Les excès de lenteur ou d’empressement, deux erreurs coûteuses

Tandis que les effets de l’Inflation Reduction Act continuent de se faire sentir au Canada, les gouvernements doivent agir sans tarder pour rassurer le secteur privé et les investisseurs. En effet, les capitaux mondiaux n’attendront pas; ils seront vite réinvestis dans les entreprises les plus rentables.

Parallèlement, les investisseurs sont toujours à la recherche de certitude. Peu importe l’avenue choisie par les gouvernements, ceux-ci devront présenter un plan transparent et stable s’ils souhaitent que les investisseurs aient confiance en leurs promesses. Les décisions précipitées sur lesquelles il faut revenir sont coûteuses et pourraient faire plus de mal que de bien.

Pour choisir la meilleure option, des questions se posent. Comment les incitatifs canadiens actuels à l’investissement dans l’énergie et les technologies propres se comparent-ils aux subventions américaines? Quelles sont les difficultés que rencontrent les promoteurs de technologies propres du Canada qui cherchent des investisseurs?

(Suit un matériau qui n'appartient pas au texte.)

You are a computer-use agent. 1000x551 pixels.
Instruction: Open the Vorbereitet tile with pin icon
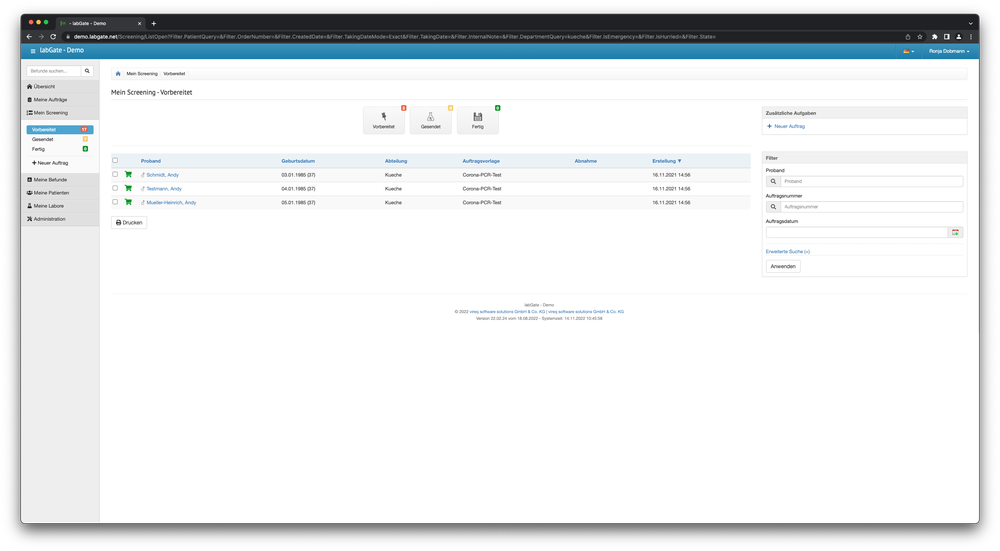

Que cela signifie-t-il pour le développement économique autochtone? Quels outils stratégiques autres que les subventions les gouvernements étrangers utilisent-ils pour encourager les projets de technologies propres et attirer des investissements privés? Dans les prochains mois, l’Institut climatique du Canada se penchera sur ces questions et sur les différentes options pour déterminer la meilleure voie à suivre pour le Canada. Restez à l’affût!